I agree absolutely with Andrew, but I do have a question about a tricky situation I often run into in these cases.
Let's say we have a flute and an oboe that begin a phrase in dead unison, and then split off. For example:
FLUTE: C - C# - F# - E - A - G# OBOE: C - C# - F# - F nat. - C nat. - D
The oboe part would be easier to read if it were spelled with flats:
OBOE: C - Db - Gb - F - C - D
But then the unison with the flute for the first three notes is obscured.
My preference so far has been to write unisons as unisons, even if that results in less-than-optimal spelling for some players in some cases.
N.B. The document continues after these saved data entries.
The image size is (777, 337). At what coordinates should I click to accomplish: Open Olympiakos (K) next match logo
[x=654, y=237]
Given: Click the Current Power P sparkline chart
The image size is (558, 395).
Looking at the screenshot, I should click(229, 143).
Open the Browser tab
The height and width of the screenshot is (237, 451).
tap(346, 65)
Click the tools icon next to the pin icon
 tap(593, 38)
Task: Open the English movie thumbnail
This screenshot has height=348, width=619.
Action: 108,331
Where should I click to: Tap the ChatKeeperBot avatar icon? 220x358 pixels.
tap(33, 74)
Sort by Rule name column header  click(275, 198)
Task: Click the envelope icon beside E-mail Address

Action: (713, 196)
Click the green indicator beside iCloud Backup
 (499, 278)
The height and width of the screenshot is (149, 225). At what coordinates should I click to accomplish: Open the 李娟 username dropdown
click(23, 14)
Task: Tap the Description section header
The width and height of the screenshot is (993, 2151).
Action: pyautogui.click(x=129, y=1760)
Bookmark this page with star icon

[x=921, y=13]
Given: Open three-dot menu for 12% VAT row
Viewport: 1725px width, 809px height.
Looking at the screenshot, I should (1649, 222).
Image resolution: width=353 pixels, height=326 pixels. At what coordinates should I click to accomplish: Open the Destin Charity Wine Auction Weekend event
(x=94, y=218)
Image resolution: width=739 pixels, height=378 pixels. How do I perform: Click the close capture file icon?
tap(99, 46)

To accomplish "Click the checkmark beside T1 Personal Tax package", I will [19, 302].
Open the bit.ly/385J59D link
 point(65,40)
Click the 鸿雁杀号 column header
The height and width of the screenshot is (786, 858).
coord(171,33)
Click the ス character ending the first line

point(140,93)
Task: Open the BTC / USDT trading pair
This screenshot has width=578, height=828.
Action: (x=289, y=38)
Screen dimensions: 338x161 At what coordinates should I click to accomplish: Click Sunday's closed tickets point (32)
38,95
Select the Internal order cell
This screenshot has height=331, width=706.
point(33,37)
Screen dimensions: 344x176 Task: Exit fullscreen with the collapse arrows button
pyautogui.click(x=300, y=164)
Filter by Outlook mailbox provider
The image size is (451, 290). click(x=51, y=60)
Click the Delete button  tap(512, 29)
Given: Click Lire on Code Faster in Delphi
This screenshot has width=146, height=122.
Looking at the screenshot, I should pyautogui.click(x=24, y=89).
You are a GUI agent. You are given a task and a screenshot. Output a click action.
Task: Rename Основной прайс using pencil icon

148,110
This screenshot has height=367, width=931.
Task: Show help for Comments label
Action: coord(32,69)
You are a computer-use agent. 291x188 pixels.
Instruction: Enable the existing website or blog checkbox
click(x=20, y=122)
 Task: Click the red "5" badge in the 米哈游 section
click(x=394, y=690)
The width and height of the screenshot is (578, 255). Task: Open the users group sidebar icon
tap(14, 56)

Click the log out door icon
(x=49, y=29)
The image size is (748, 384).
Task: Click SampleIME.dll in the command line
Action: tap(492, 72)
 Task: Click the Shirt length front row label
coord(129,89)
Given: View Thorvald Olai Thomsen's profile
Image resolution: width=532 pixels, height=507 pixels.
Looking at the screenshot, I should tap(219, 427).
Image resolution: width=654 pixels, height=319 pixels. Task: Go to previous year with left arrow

But I'm curious how others feel about this.
- Darcy
In my opinion, what you are balancing there is the relative importance of harmonic spelling versus melodic spelling. Again in my opinion, if the line is not too fast, harmonic spelling wins most of the time, as you said you favoured. If the line is sixteenths or faster at a medium tempo, then melodic spelling wins (for me); in other words, I might spell your example with flats. Intonation of individual chords (or unisons) becomes less important the less time you spend on the pitch in question.
That being said, I can't see many musicians over-spending CPU time deciphering an F# to Fnat in this case. Unless things are REALLY hairy, both ways can work nearly equally.